Rick Dancer's life is a balancing act. He uses an exercise ball every day in intense two-hour workouts. "I think I'm in the best shape that I've ever been in in my life," he said.
When Rick was diagnosed with prostate cancer last year, he was determined not to let it affect his lifestyle. "I don't want to live not being able to do the things that I love to do," Dancer said.
Rick tried a new radiation system called the calypso. It works like a GPS, tracking the prostate's location during the entire treatment.
The prostate's considered a moving target during radiation, because it changes position when the bladder and rectum are empty or full.
With the calypso, doctors say they can pinpoint exactly where the prostate is. out:
Three tiny transponders are implanted in the patient's prostate. They emit radio-waves that allow doctors to track exactly where the prostate is at any given time, in real time.
The system is so precise the beams only hit the prostate, sparing surrounding organs. Studies show it reduces gastro-intestinal side effects, and doctors expect it could reduce sexual side effects too.

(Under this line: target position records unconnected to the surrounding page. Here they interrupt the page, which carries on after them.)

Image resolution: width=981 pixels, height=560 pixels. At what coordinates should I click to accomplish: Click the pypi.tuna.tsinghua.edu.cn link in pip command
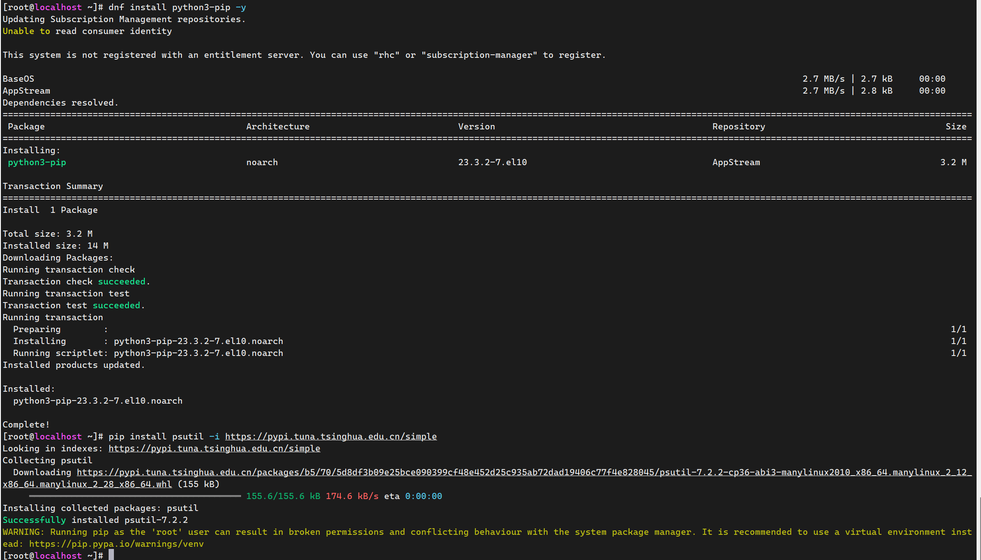[x=331, y=436]
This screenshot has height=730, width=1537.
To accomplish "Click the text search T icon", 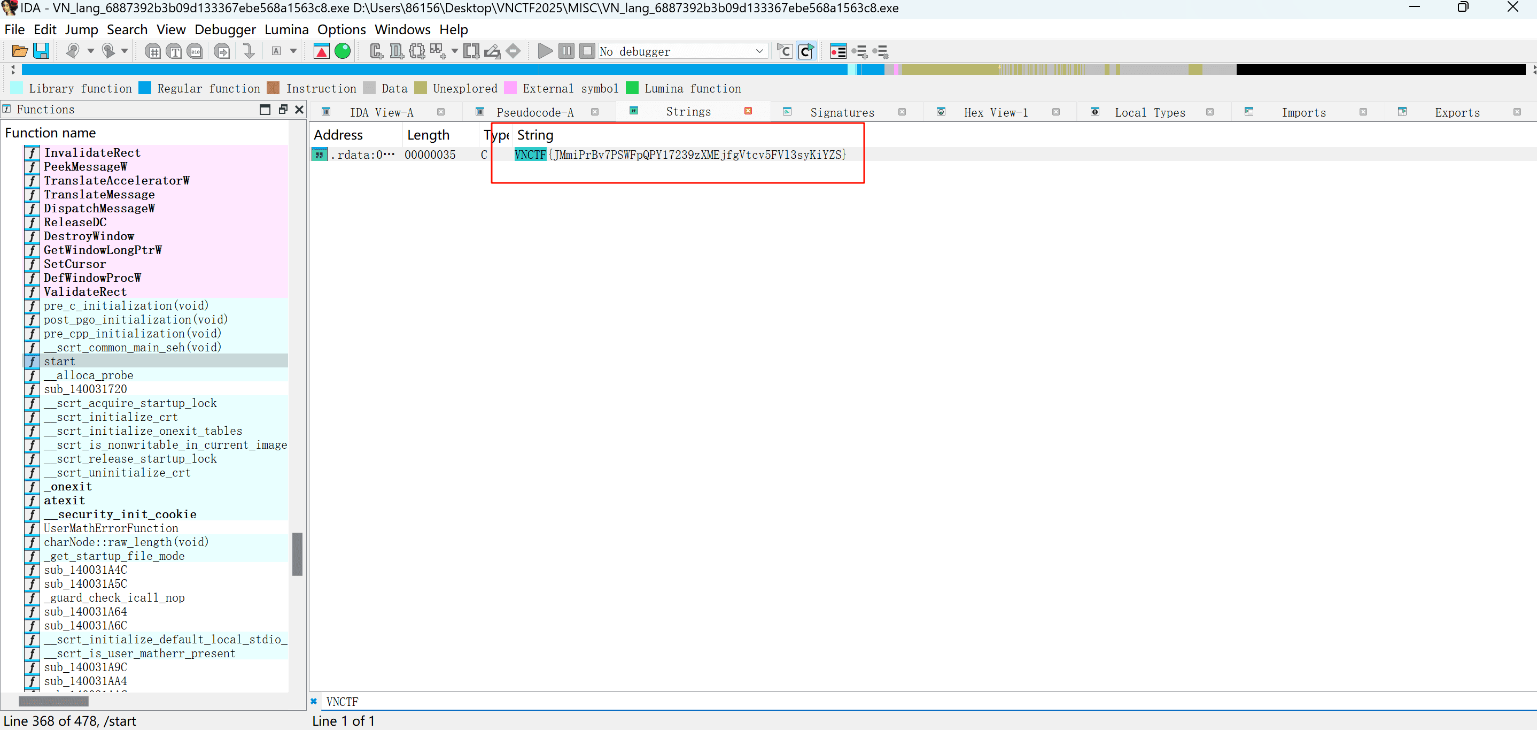I will pos(174,51).
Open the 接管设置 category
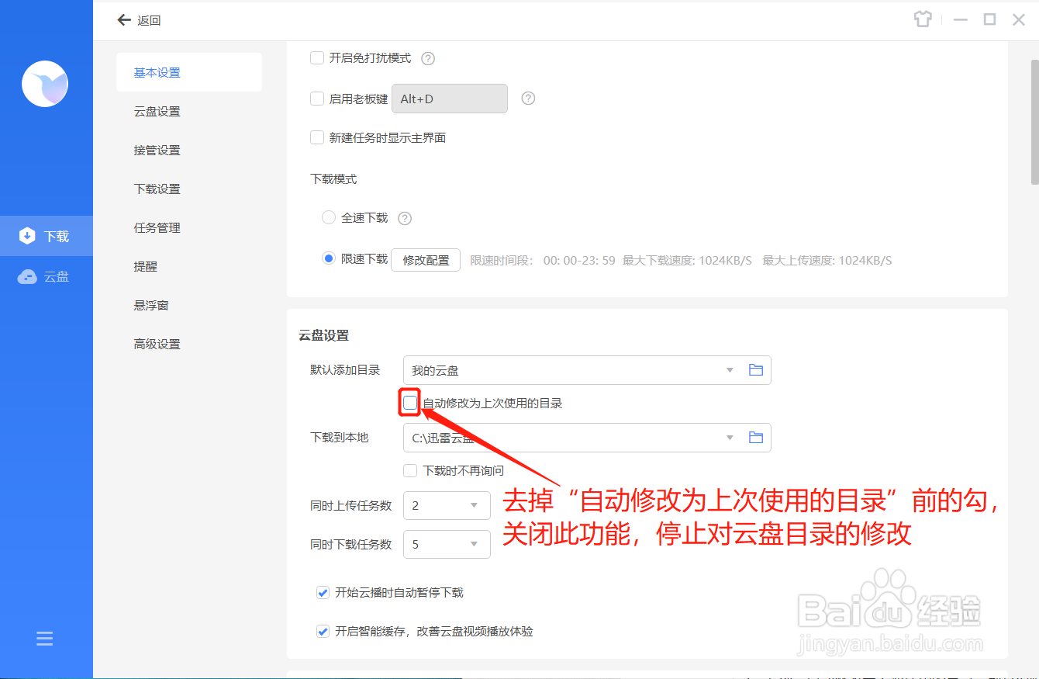The width and height of the screenshot is (1039, 679). [157, 150]
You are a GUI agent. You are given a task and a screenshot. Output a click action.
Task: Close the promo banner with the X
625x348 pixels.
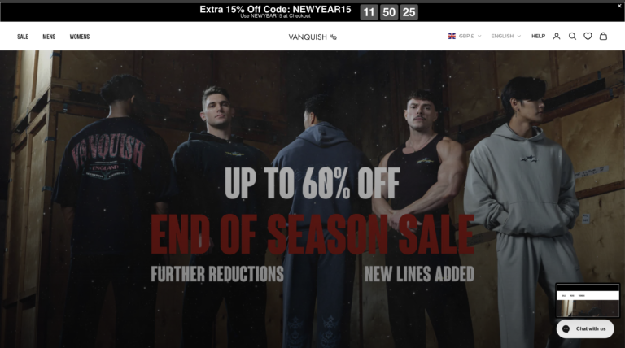pos(619,6)
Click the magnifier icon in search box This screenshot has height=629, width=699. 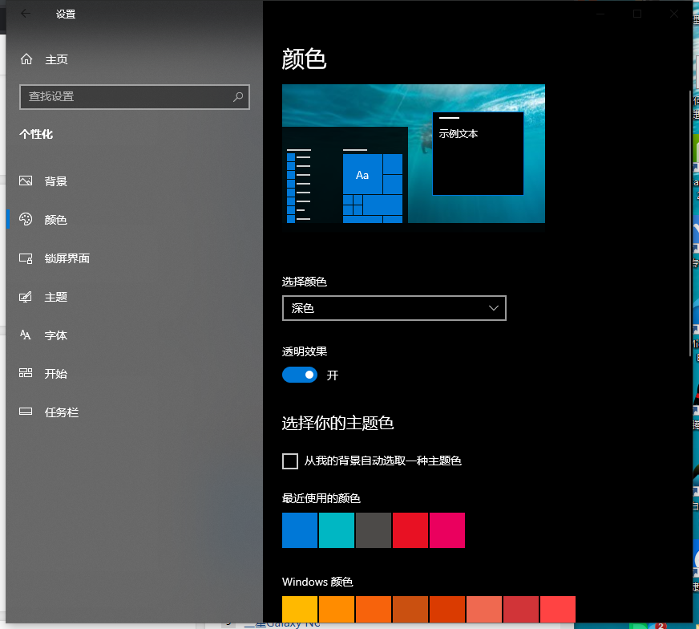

Dr. Howard Sander said, "It's like having a movie, a continuous read-out where the prostate is throughout the entire treatment."
Dancer continued his grueling workouts, even while undergoing radiation. He says the treatments didn't interfere with his active lifestyle. Now, he pushes even harder.
The new system allows doctors to know where the prostate is within one-millimeter throughout the entire treatment.
So far, it's been used on about 6,000 patients in the United States.